Exercise »
Each record below is to be copied exactly; the pictures are to be omitted.

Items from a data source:
□ □ □ □ □ □ □
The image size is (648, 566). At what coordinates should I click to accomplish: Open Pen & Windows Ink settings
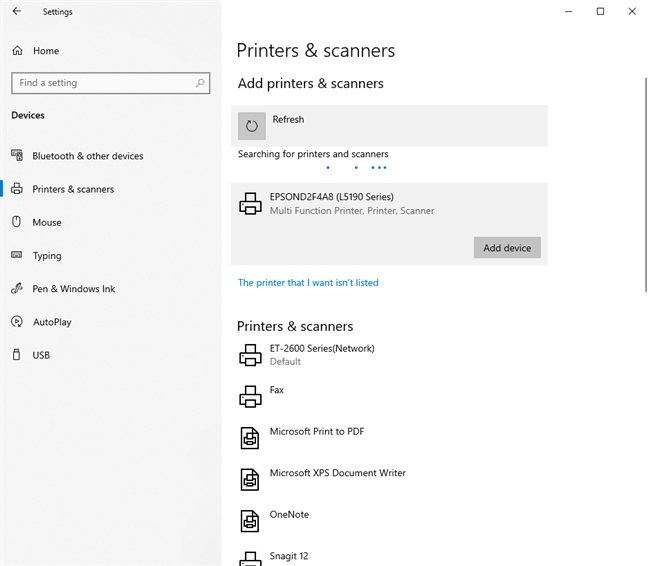pos(73,289)
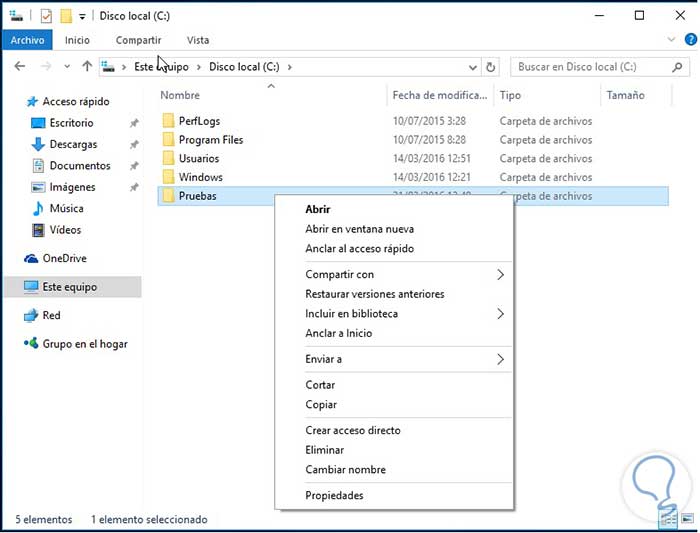The height and width of the screenshot is (533, 700).
Task: Collapse the ribbon with the chevron
Action: click(672, 40)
□ □ □ □ □ □ □
Your solution »
The image size is (648, 566). At what coordinates should I click to accomplish: Open Pen & Windows Ink settings
pos(73,289)
The height and width of the screenshot is (533, 700).
Task: Collapse the ribbon with the chevron
Action: click(672, 40)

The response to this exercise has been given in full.